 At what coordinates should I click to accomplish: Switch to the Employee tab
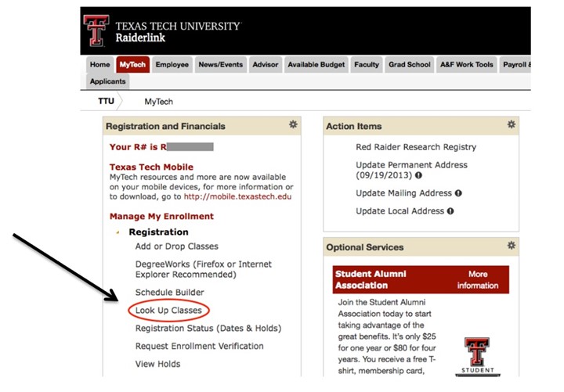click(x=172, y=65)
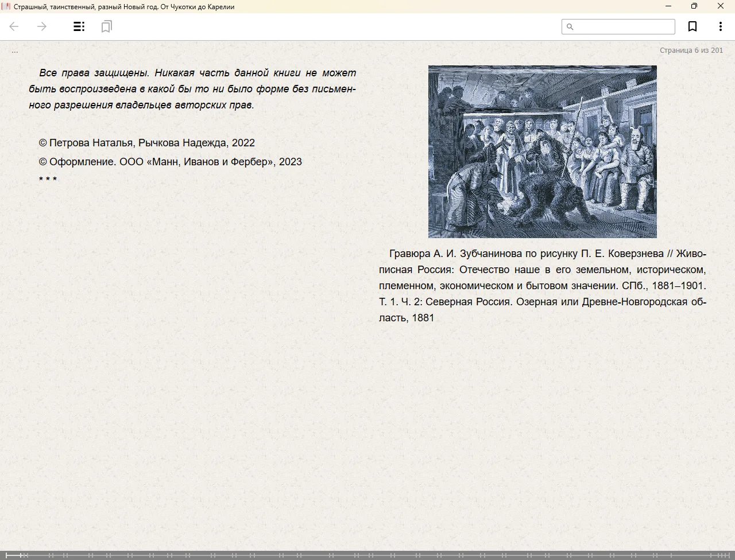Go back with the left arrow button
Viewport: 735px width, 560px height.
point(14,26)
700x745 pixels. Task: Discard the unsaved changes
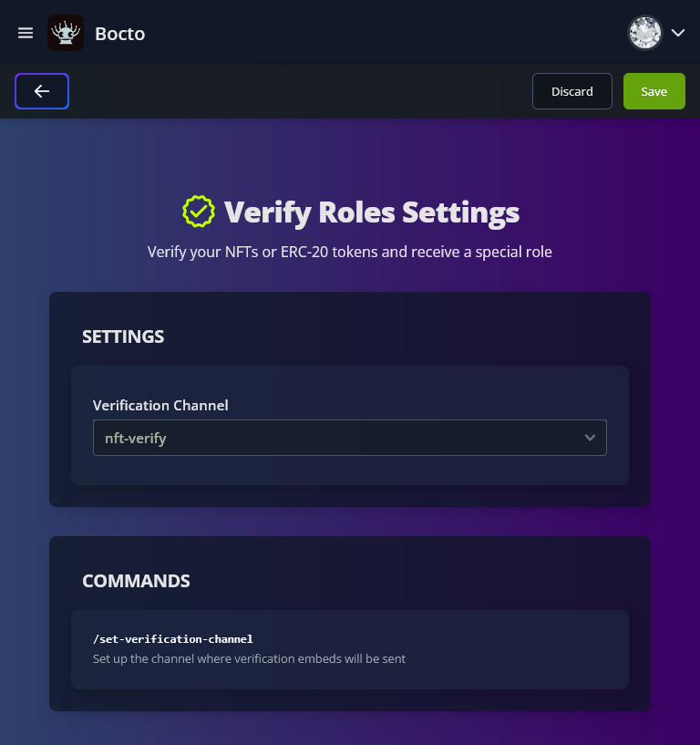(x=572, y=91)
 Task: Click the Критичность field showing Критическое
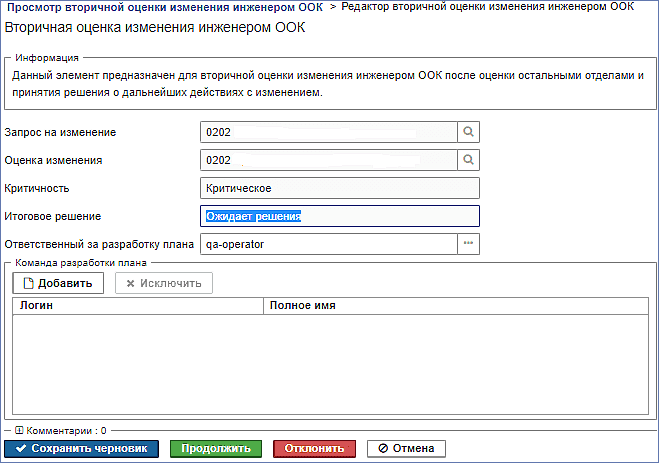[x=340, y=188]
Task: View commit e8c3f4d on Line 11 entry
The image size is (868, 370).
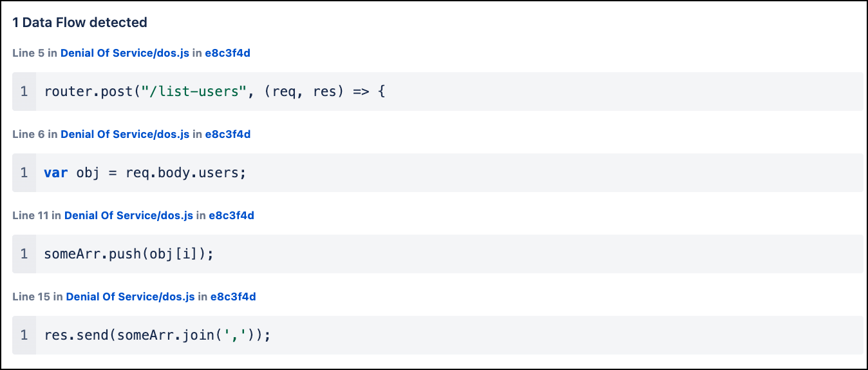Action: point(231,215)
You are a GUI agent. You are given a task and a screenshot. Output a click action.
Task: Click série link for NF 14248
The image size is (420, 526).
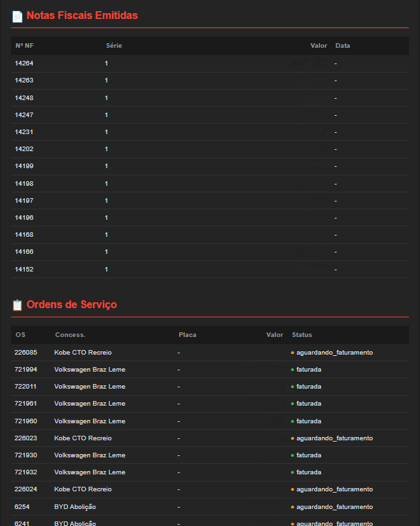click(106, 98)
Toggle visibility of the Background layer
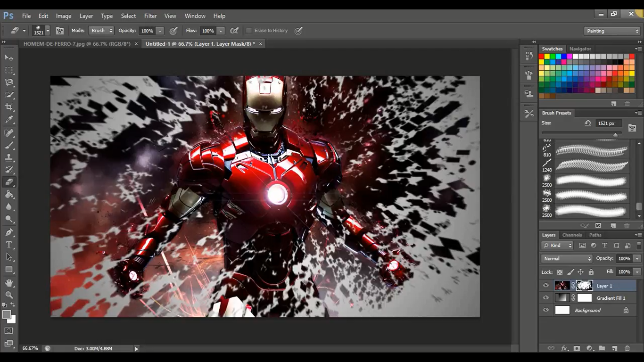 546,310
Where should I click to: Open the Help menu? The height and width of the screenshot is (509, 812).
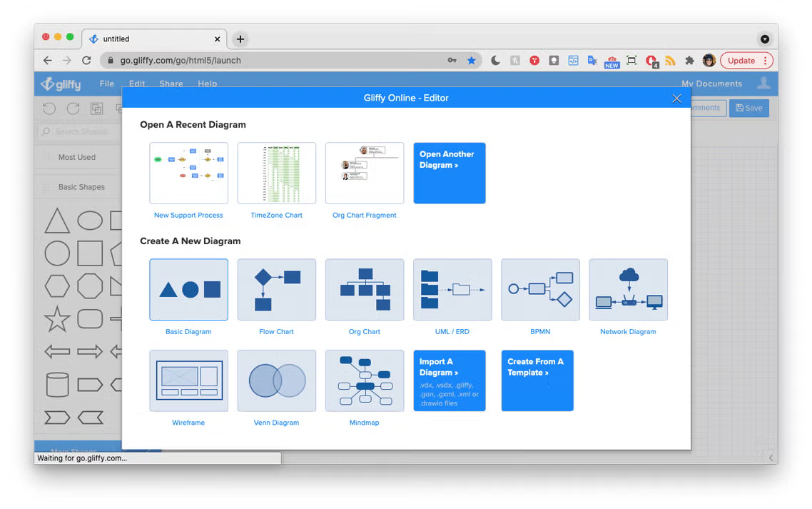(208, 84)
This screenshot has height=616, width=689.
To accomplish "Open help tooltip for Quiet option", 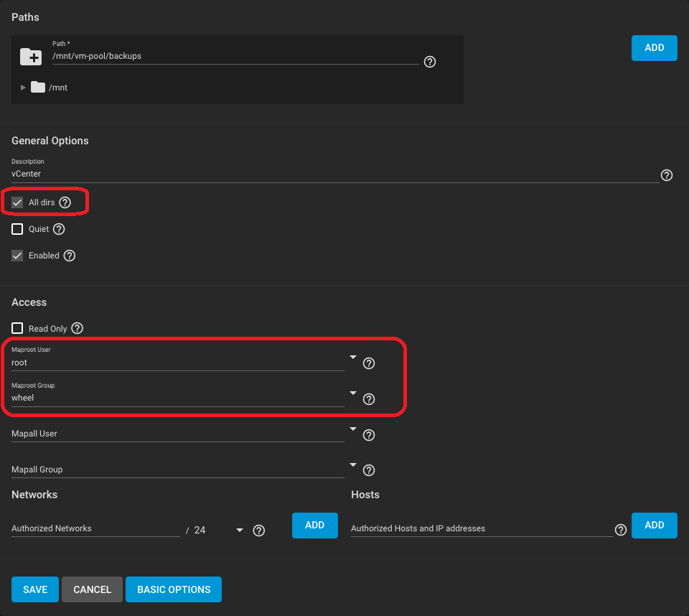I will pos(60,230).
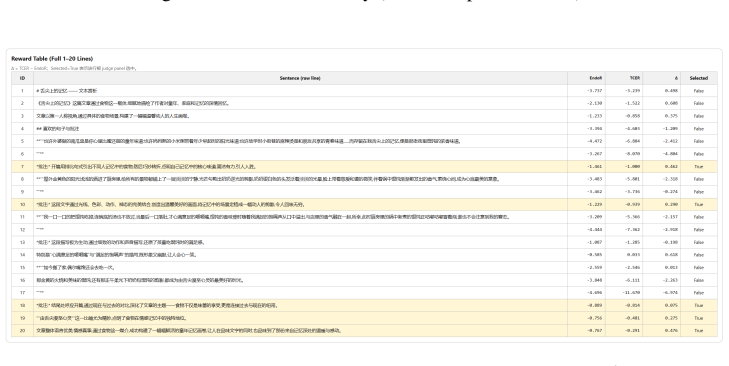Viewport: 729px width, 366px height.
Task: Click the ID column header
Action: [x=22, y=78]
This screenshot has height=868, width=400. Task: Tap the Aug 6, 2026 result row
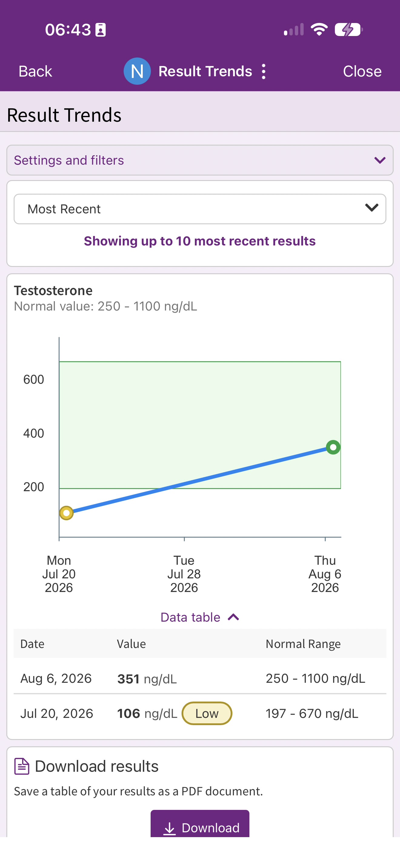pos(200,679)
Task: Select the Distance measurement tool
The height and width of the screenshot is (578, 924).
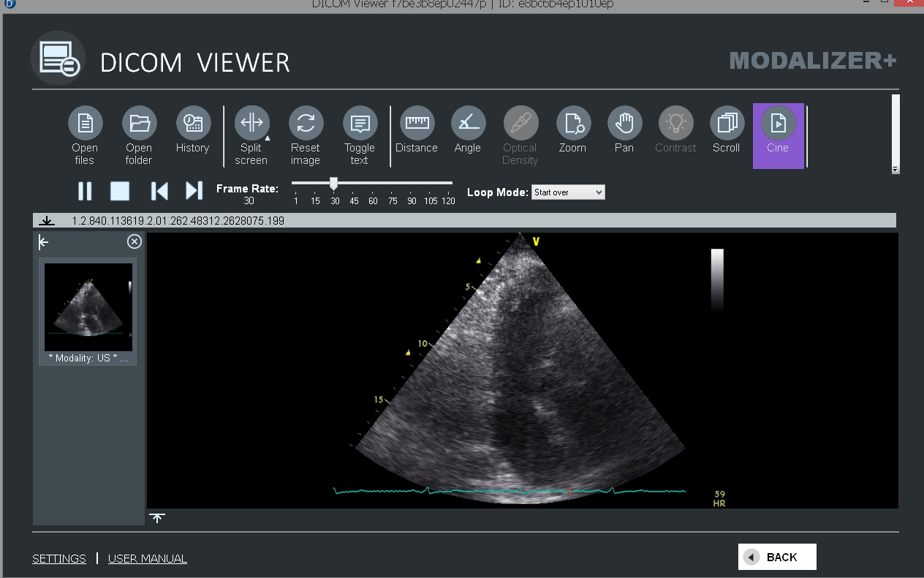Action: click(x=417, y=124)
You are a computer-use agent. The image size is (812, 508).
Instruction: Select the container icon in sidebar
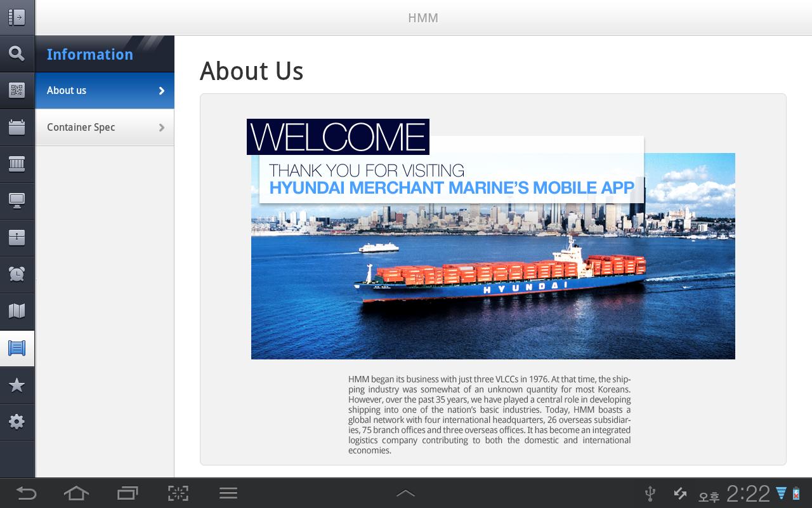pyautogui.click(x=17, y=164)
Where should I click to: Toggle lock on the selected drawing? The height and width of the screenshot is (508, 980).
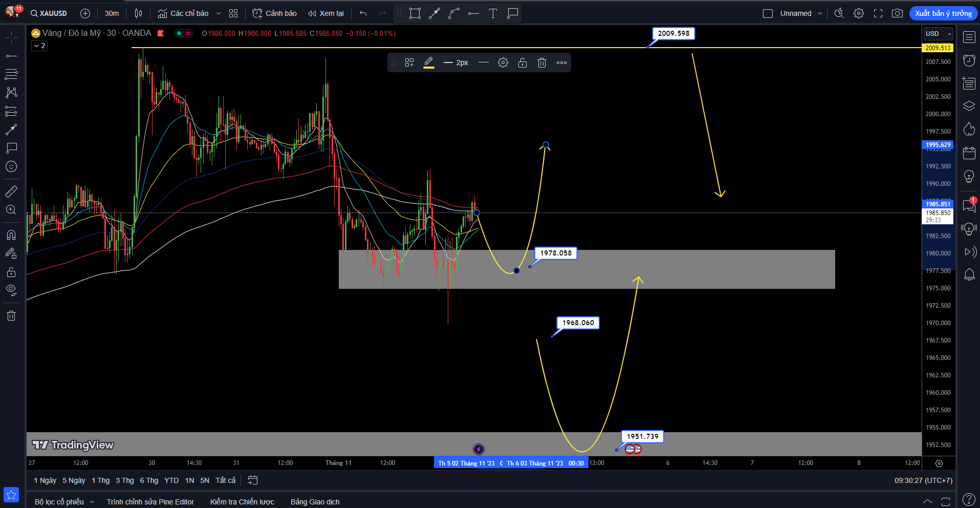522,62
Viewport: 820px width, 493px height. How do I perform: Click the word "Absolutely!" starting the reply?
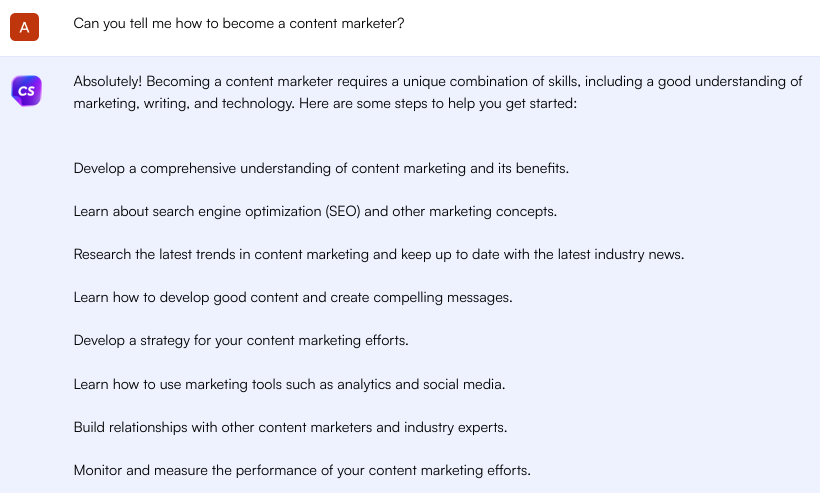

* [Work to complete]: Each line in the records that carries "agent" must be copied out.

* [Solved exercise]:
You are a GUI agent. You are given a task and a screenshot. Output a click action.
You are a computer-use agent. The image size is (812, 508).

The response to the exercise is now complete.